7. Bill Clinton's administration brought in a 5-year lifetime limit to "welfare", hoping to force the unemployed (including single mothers) into work. The UK has no such law, and council (public) housing is largely limited to mothers with children. (Such housing scarcely exists in the USA today). But in both countries the economies are so bad (and even with an end to recession nobody is hiring) that children are getting the kinds of disease from undernourishment that you see in the Third World. I don't think bankruptcy law has anything to do with that, but the hostility of people like you to those on hard times is self-evident; and you should only know that it could happen to you, too. There is, in real life, no such thing as "getting on your bike" and finding a job. Except for those with particular skills or particular talents. And the fraud of "educating everybody" makes it worse: student debt is non-dischargeable in bankruptcy (in the USA and Canada, I don't remember the rule in the UK). Here's the WSJ on that again: http://online.wsj.com/article/SB1000...806327030.html But it gets worse: fraudulent trade schools promise an education and jobs in such fields as truck driving, motor mechanics, IT, etc. They get the unemployed to borrow, they sign them on to rubbish courses that teach them nothing, and in the end there are no jobs anyway. And the "graduates" can't discharge the debts in bankruptcy and are ruined.
And, I suppose, you think that's fair and just. And you think that such debts should be passed down from generation to generation?
No they won't be.

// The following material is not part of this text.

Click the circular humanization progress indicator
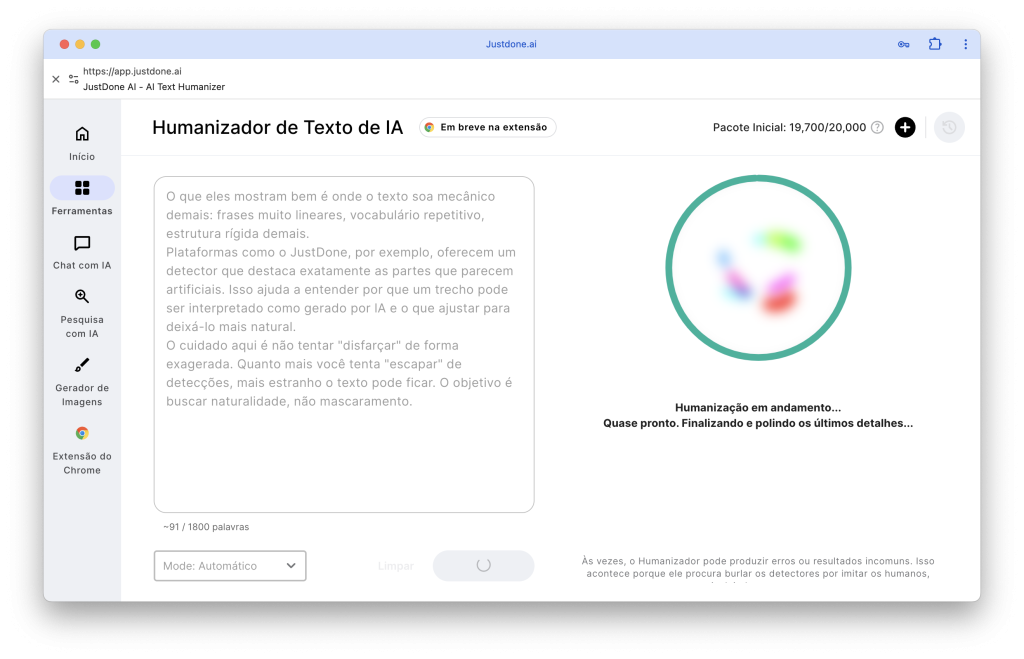The height and width of the screenshot is (659, 1024). point(758,268)
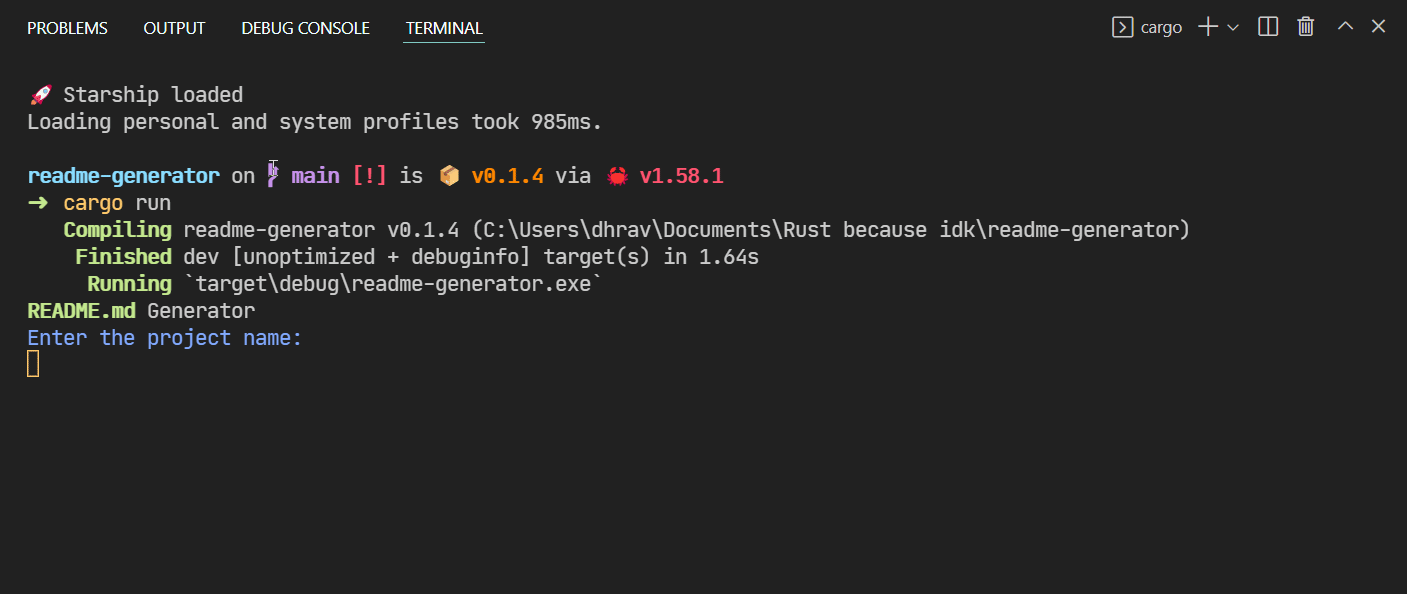
Task: Create a new terminal with plus icon
Action: click(x=1208, y=27)
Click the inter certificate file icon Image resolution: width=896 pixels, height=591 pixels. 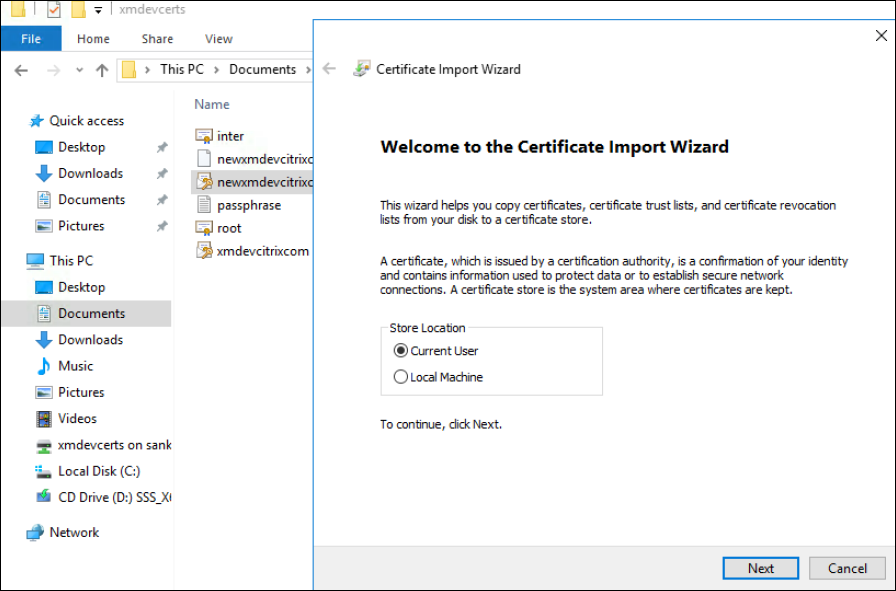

What will be passed down is the NATIONAL DEBT insofar as it is held by foreigners. (To the extent that gilts/government debt is held domestically, future generations can shift it around: read James M. Ferguson (ed.), Public Debt and Future Generations (1964): http://www.questia.com/library/book/...m-ferguson.jsp
But seriously, I don't think that's a good thing to do trying to hide that like that, your friend could end up in jail. I would not advise trying to do that.
Yeah certain words can trigger things and attract attention and then you can be traced. If it's not already too late!